Fr. Moreno also translated a part of the holy Bible. He was a member of the Povitr Pustokachea Vavrachi Somiti (PPVS), which was a committee formed by the Archdiocese of Goa e Damão, for the translation of the bible. He translated Barukachem Pustok (the Book of Baruch) besides some others books.

Despite loving his mother tongue Konkani, and not being afraid and ashamed to speak and write in it, father Moreno was a linguist and knew around 10 languages. He learned Latin, Portuguese, Tamil, French, Greek, English, Castilian, Catalan, Marathi, Hindi et cetera besides knowing his mother tongue Konkani.

He translated the Bible into Konkani. (118)

Dhormik Gitam is a collection of Christian religious songs written by him and published twenty years after he became a priest.
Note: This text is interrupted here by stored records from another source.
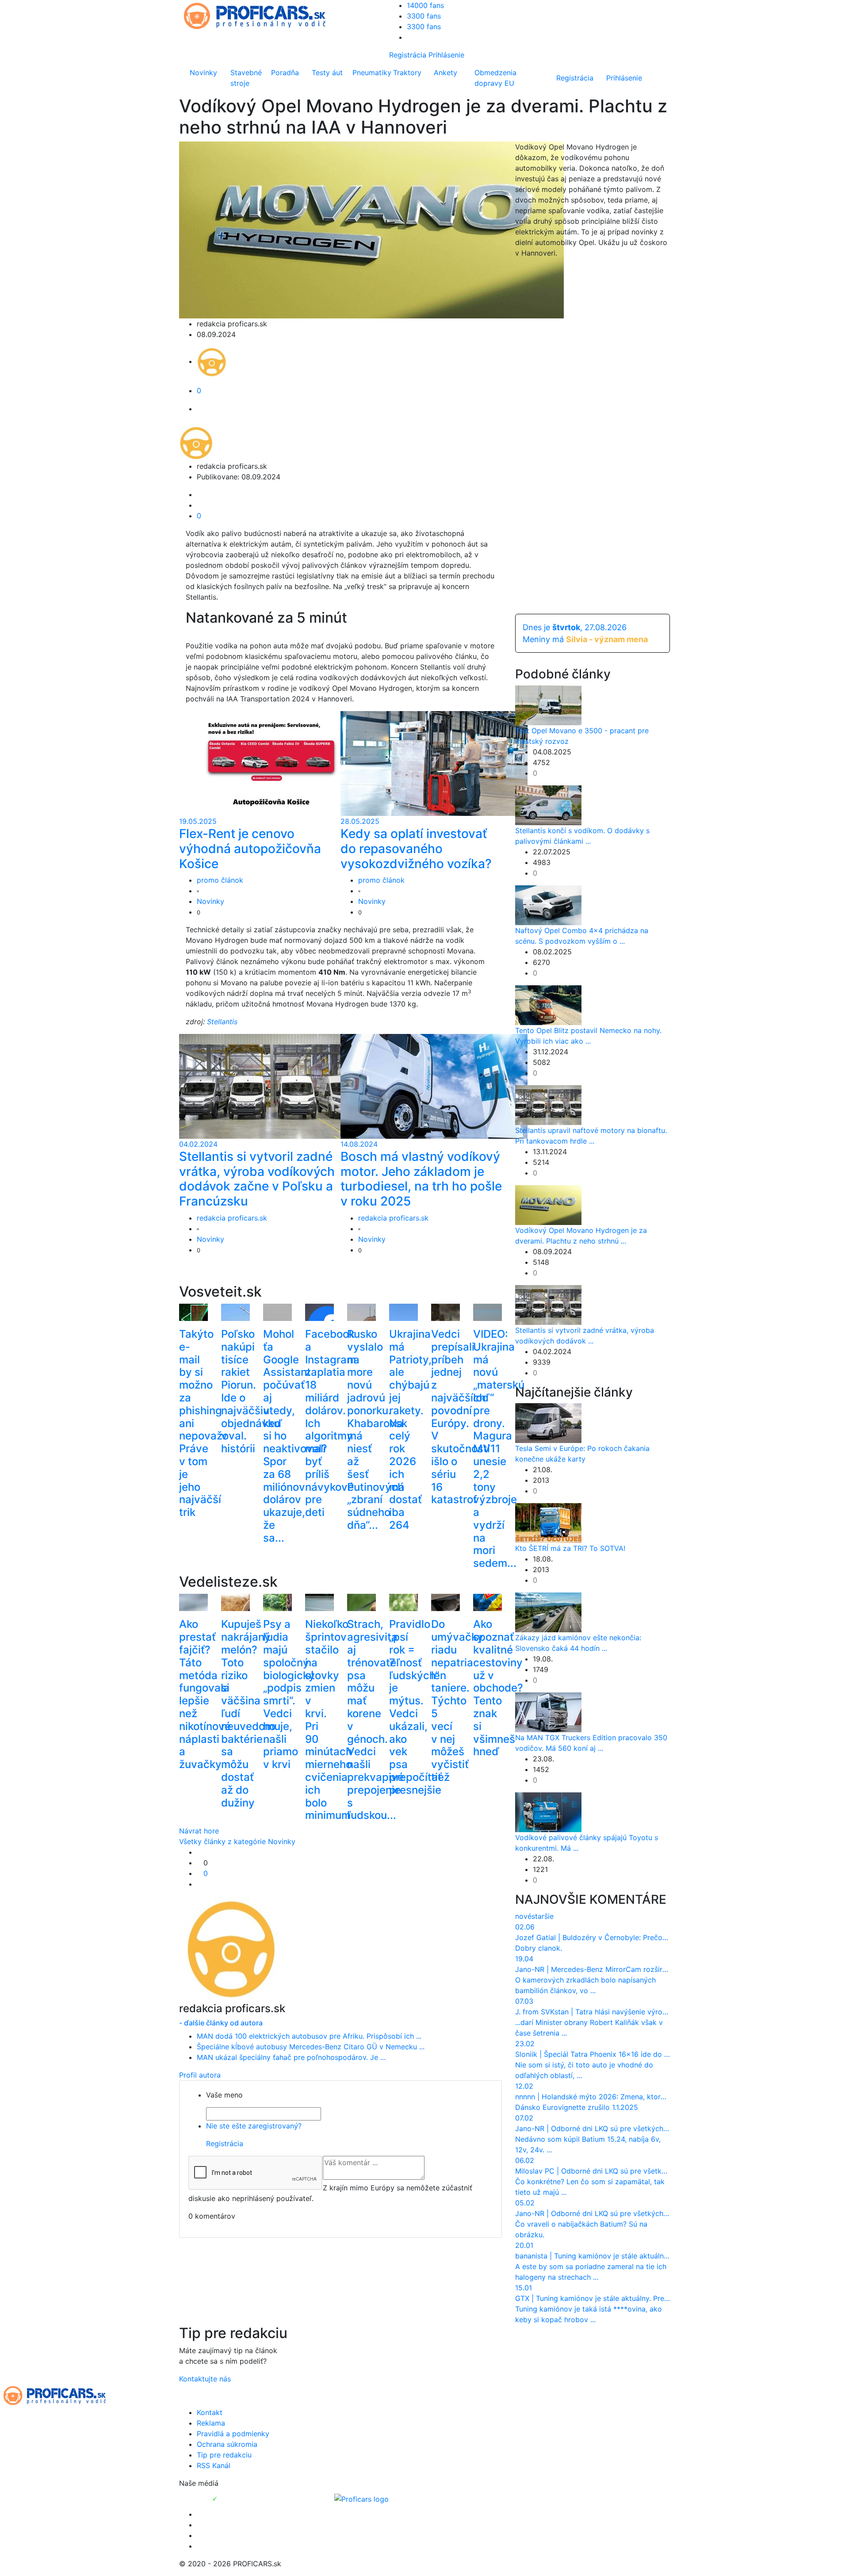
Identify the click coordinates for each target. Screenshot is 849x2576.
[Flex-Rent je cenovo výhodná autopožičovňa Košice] (272, 762)
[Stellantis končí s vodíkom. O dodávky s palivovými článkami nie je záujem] (548, 804)
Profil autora (200, 2075)
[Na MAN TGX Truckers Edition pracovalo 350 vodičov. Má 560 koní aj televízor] (548, 1711)
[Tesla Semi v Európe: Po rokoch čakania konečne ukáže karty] (548, 1422)
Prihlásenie (446, 54)
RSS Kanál (213, 2465)
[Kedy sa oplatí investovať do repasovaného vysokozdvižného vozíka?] (434, 762)
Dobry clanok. (538, 1948)
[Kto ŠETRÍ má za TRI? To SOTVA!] (548, 1522)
His inspiration to compose hymns stemmed from his travels to other countries, where he encountered hymns in various languages. He followed the 18th-century tradition of complementing Konkani words in hymns with Sanskrit words.

== Death and funeral==
After lying in hospital for around 10 days, Fr. Moreno died and was brought to the Jesuit Borea Jezuchi Basilika (Basilica de Bom Jesus) in Velha Goa. His funeral mass was concelebrated by numerous priests from the Jesuit community, diocesan priests and others. In the absence of the Archbishop of Goa e Damão Dom Filipe Neri Ferrão, who had visited Fr. Moreno a few days earlier in hospital, the main celebrant was the Archbishop Emeritus of Goa e Damão, Dom Raul Nicolau Gonsalves. His body is buried in the kopelmar of the Cathedral cemetery in Velha Goa.